• _Questions to answer_:
1. Answer these questions from the report on North Korea's fever outbreak, one line each:
(a) How many new fever cases were found on Friday?
(b) Which variant was detected in Pyongyang?
(c) How many deaths in total were reported from late April to 13 May?
2. In the report on North Korea's fever outbreak, rewrite the paragraph beginning "North Korea confirmed Thursday" in fewer words, keeping its main facts.
3. Pick up the report on North Korea's fever outbreak after its final sentence and keep writing it.

• _Text under study_:
____________________
North Korea on Saturday reported 21 additional deaths from 'fever', two days after the country announced its first-ever cases of Covid-19 and ordered nationwide lockdowns.
As many as 174,440 new cases of fever were discovered on Friday, the official KCNA said, with 21 dead. It didn't say how many had died from Covid-19.
Despite activating its "maximum emergency quarantine system" to slow the spread of disease through its unvaccinated population, North Korea is now reporting tens of thousands of new cases daily.
North Korea confirmed Thursday that the highly contagious Omicron variant had been detected in the capital Pyongyang, with leader Kim Jong Un ordering nationwide lockdowns.
It was the North's first official admission of Covid cases and marked the failure of a two-year coronavirus blockade maintained at great economic cost since the start of the pandemic.
From late April to 13 May, more than 524,440 people have fallen sick with fever, KCNA said, with 27 deaths in total.
____________________
• _Supplied information_:
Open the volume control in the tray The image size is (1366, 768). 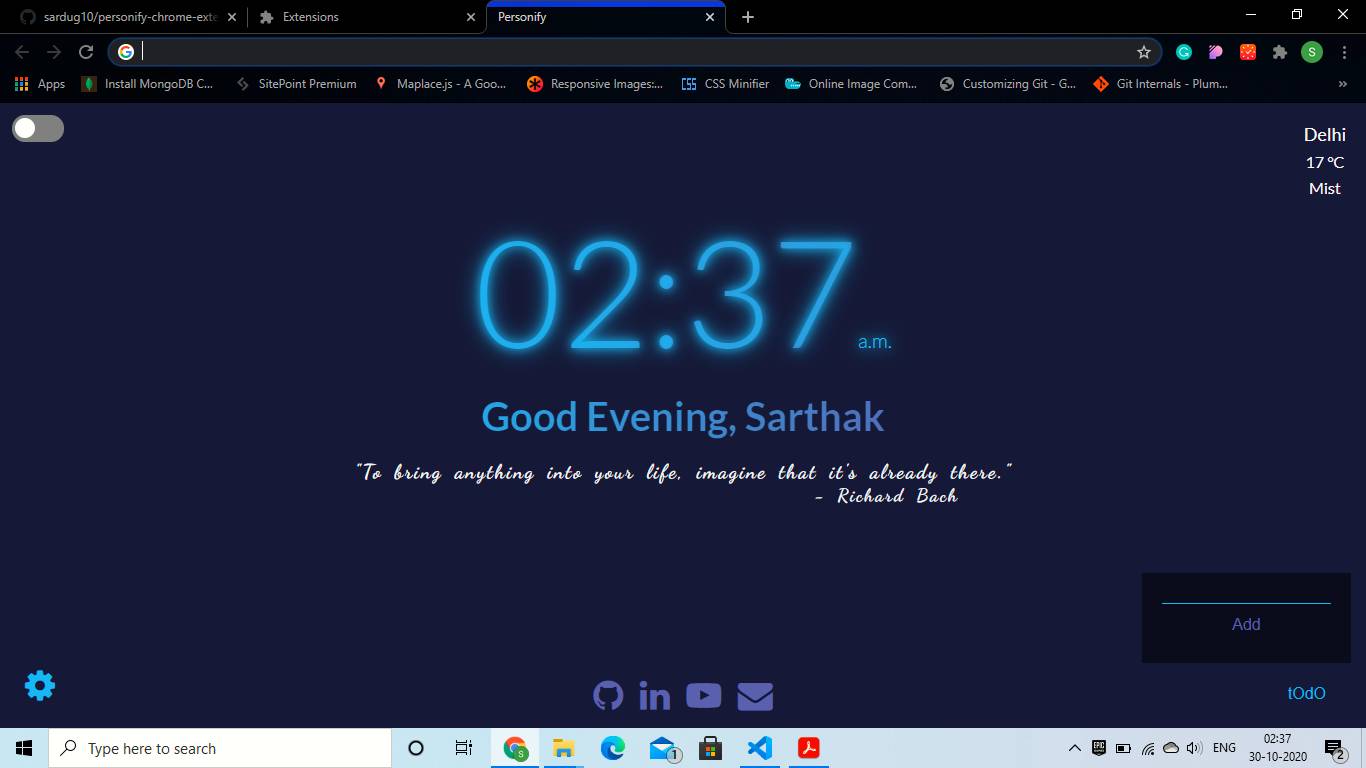(1194, 748)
____________________
• _Answers for each item_:
1.
(a) 174,440
(b) The Omicron variant
(c) 27

2. On Thursday, North Korea confirmed that the Omicron variant had been found in Pyongyang, and Kim Jong Un ordered lockdowns across the country.

3.
The report did not specify whether the new cases and deaths had tested positive for Covid-19, but experts say the country will be struggling to test and diagnose on this scale.
North Korea has said only that one of the first six deaths it announced Friday had tested positive for Covid-19.
"It's not a stretch to consider these 'fever' cases to all be Covid-19, given the North's lack of testing capacity," said Cheong Seong-chang of the Sejong Institute.
"The actual number of Covid cases could be higher than the fever figures due to many asymptomatic cases," he said, adding that the pace of infection was growing "very fast".